Onca hırgürün içinde, darbeydi, azgınlaşan terördü, ölen çocuklardı, üzerimize gelen dünyaydı; bir yandan dünyaya dert anlatırken, bir yandan FETÖ’cülerle uğraşırken, bir yandan darbecilerin açtığı yaralara merhem sürerken, herkes biraz yaralı, herkes biraz kızgın, herkes biraz öfkeli, herkes biraz şaşkınken, bütün bu olup bitenlerin içinde bir de “Hakkâri meselemiz” oldu bizim.
Belki de siz bu yazıyı okuyanların büyük bir kısmınızın böyle bir meselesi yoktur, ama benim var.
Evet onca karışıklığın içinde benim şahsen bir Hakkâri meselem var.
O da geçen cuma günü Meclis komisyonlarından geçerek genel kurula gelen Hakkâri’nin il statüsünden çıkarılıp Çölemerik adıyla ilçe yapılarak Yüksekova’ya bağlanmasını düzenleyen yasa tasarısıdır.
Muhtemelen Meclis tasarıyı bugün görüşecek.
İnşallah AK Parti Grubu bu süre içinde tekrar düşünmüş, bugün bu tasarıyı “torba kanun”un içinden çıkarmaya karar vermiştir veya bugün böyle bir karar verir.

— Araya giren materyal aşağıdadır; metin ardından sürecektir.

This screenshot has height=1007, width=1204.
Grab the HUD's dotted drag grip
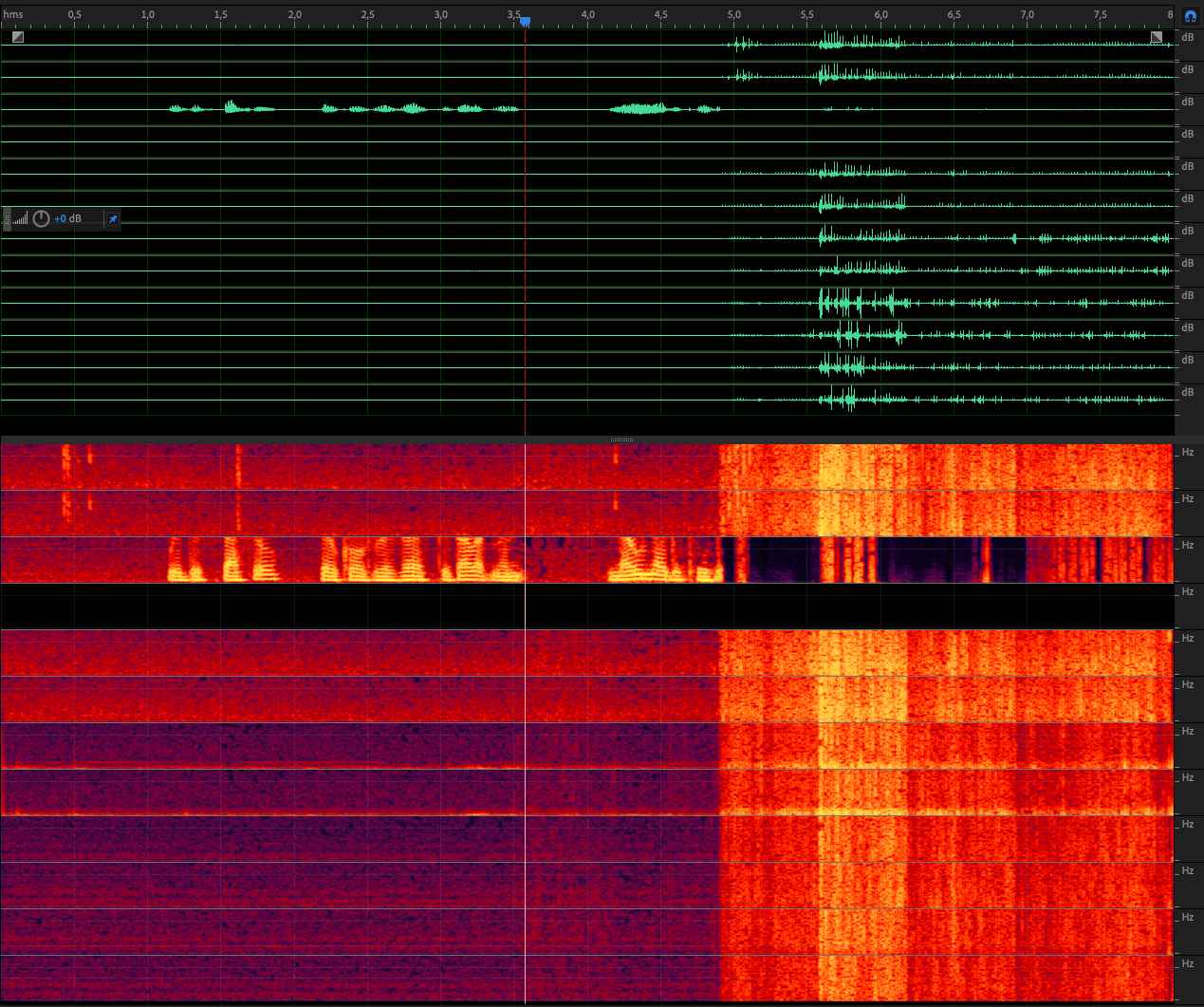[8, 219]
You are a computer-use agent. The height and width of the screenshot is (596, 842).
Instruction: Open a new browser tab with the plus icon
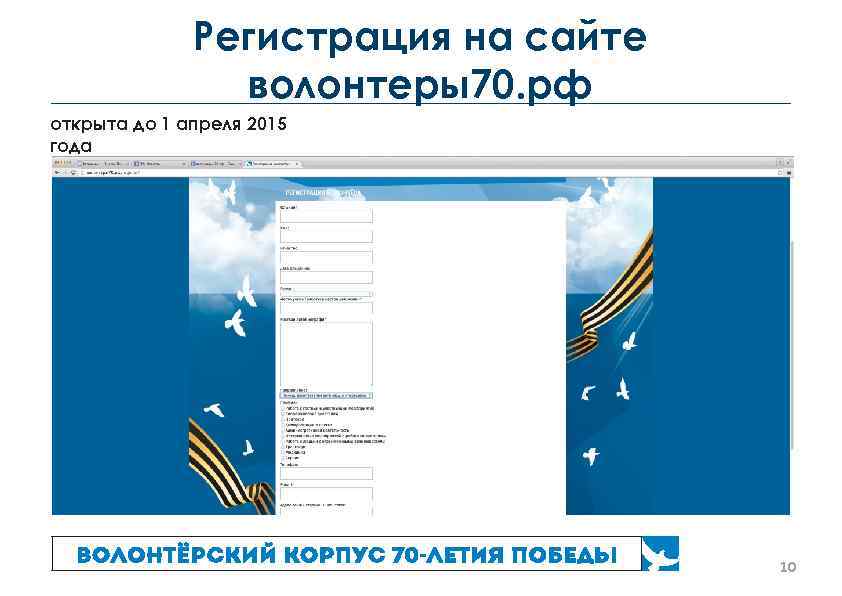306,163
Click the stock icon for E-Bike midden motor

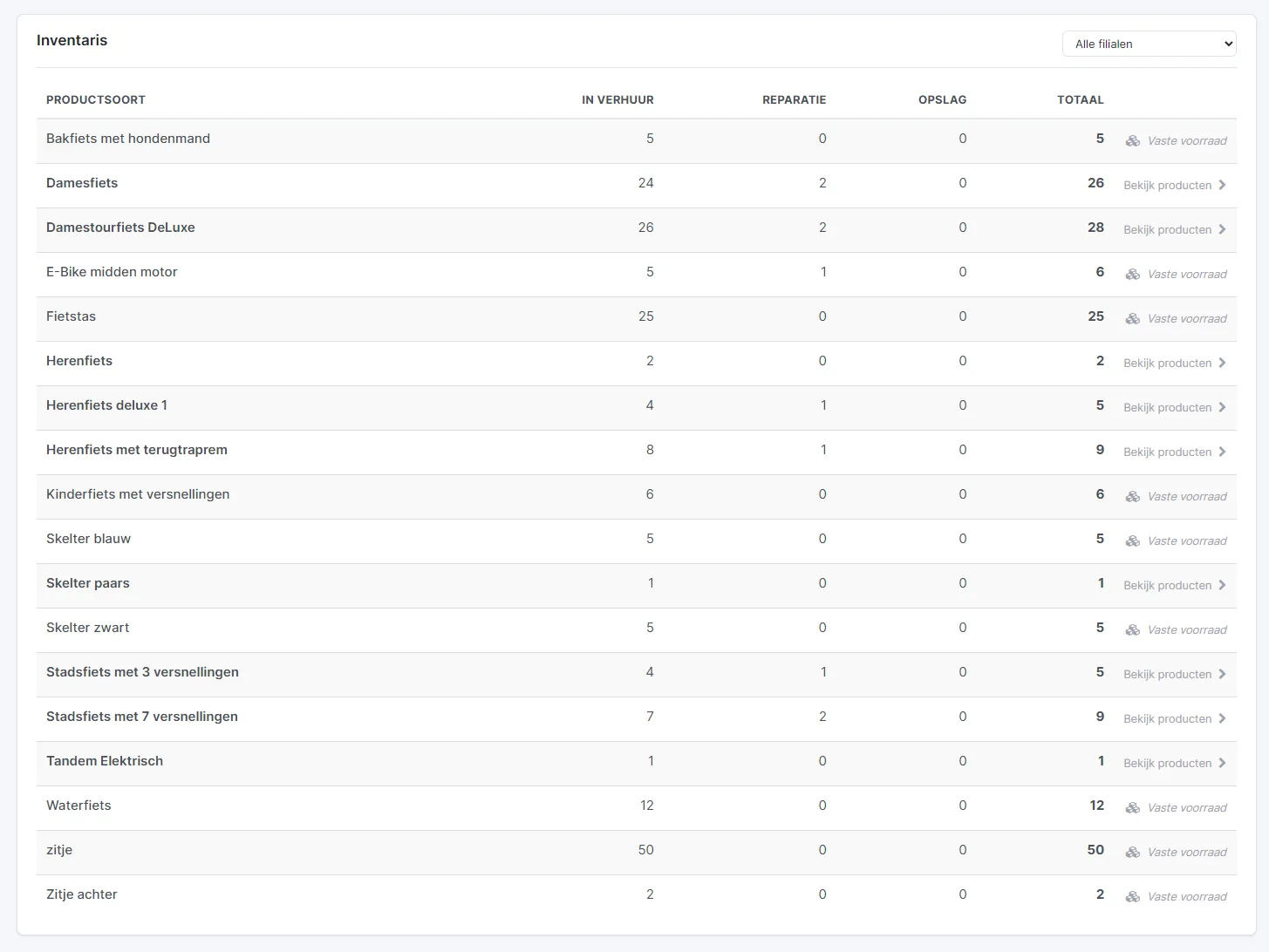tap(1132, 274)
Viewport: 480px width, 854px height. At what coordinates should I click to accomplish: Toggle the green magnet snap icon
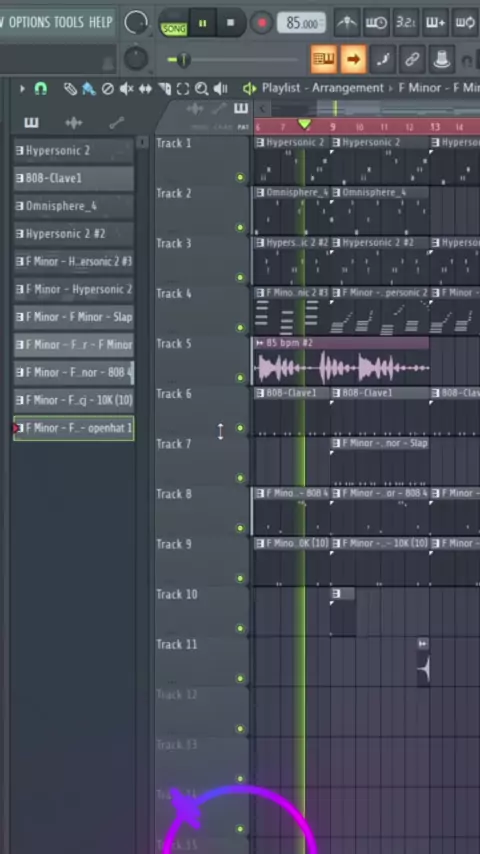point(41,88)
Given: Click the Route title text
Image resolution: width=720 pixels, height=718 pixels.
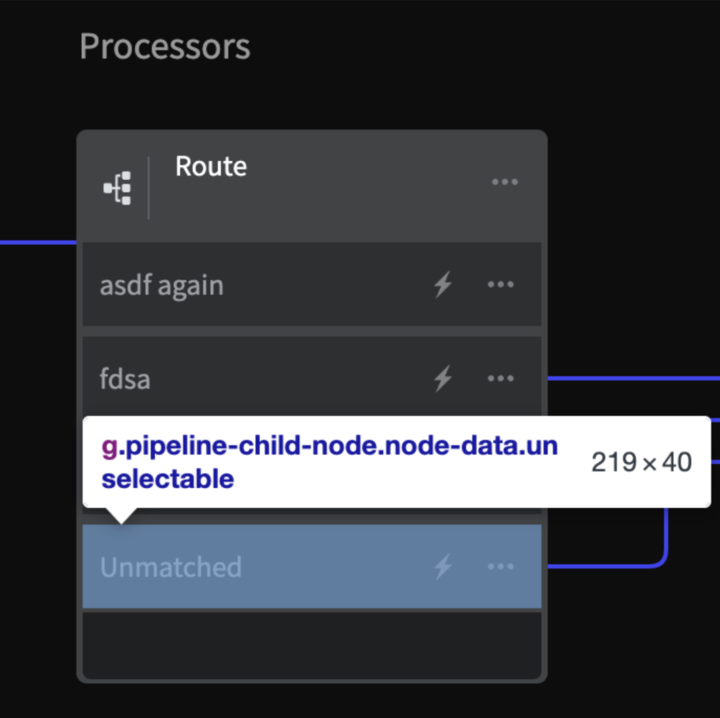Looking at the screenshot, I should click(x=211, y=166).
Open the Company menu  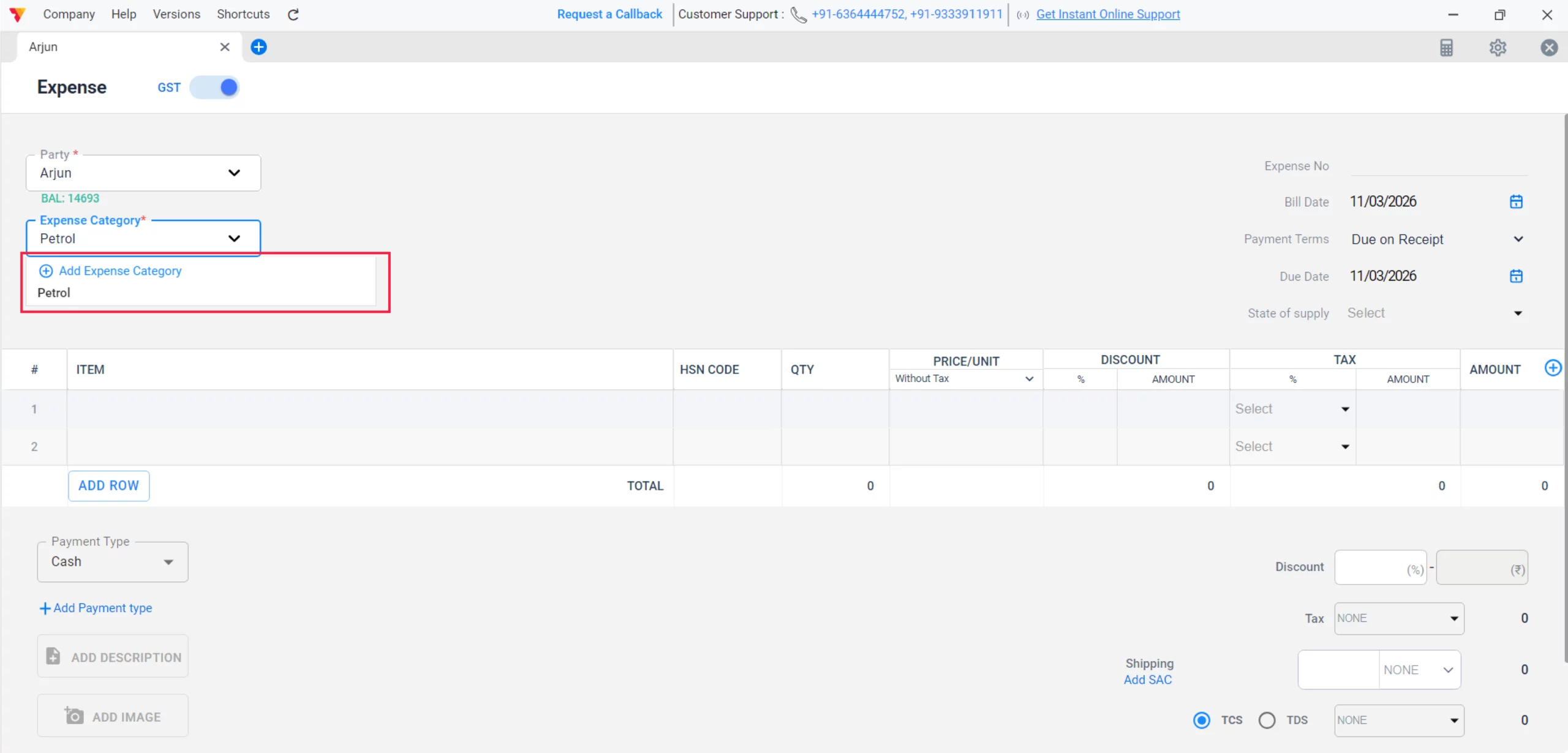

Yoksa büyük bir yanlış yapılmış olur bana göre.
Neden böyle düşündüğümü açıklamaya çalışayım yerim elverdiğince.
***
Yazarlık hayatım boyunca ne yazdıysam içinden Hakkâri geçti. Hayatım orada başladı. Taşın sert olduğunu orada anladım, sonra ayrıldım oradan ama şairin dediği gibi hep “arkamdan geldi şehir”.
Yarım asırlık ömrümün her noktasında geriye döndüğümde arkamda şehrimi buldum.
Hayatımın sadece 20 yılını orada geçirdiğim halde orası hep evim oldu benim.
Şimdi şehir unvanı elinden alınırsa çok yazık olacak.
***
Çünkü Hakkâri, Türkiye’deki bütün vilayetlerin içinde dışarıya göç verip göç almayan tek şehirdir. O şehirde barınamayan hep rızkını dışarıda aramış ama rızkını Hakkâri’de aramak üzere dışarıdan buraya çok az insan gelmiş. Durum böyle olunca da, yüzyıllardan beri belli bir gelenek üzerinde gelmiş olan “şehir kültürü” burada canlı kalmış. 70’li yılların başına kadar bu şehirde otel ve lokantalar yoktu. Dışarıdan gelen misafirler ahalinin evinde yer içer, yatardı.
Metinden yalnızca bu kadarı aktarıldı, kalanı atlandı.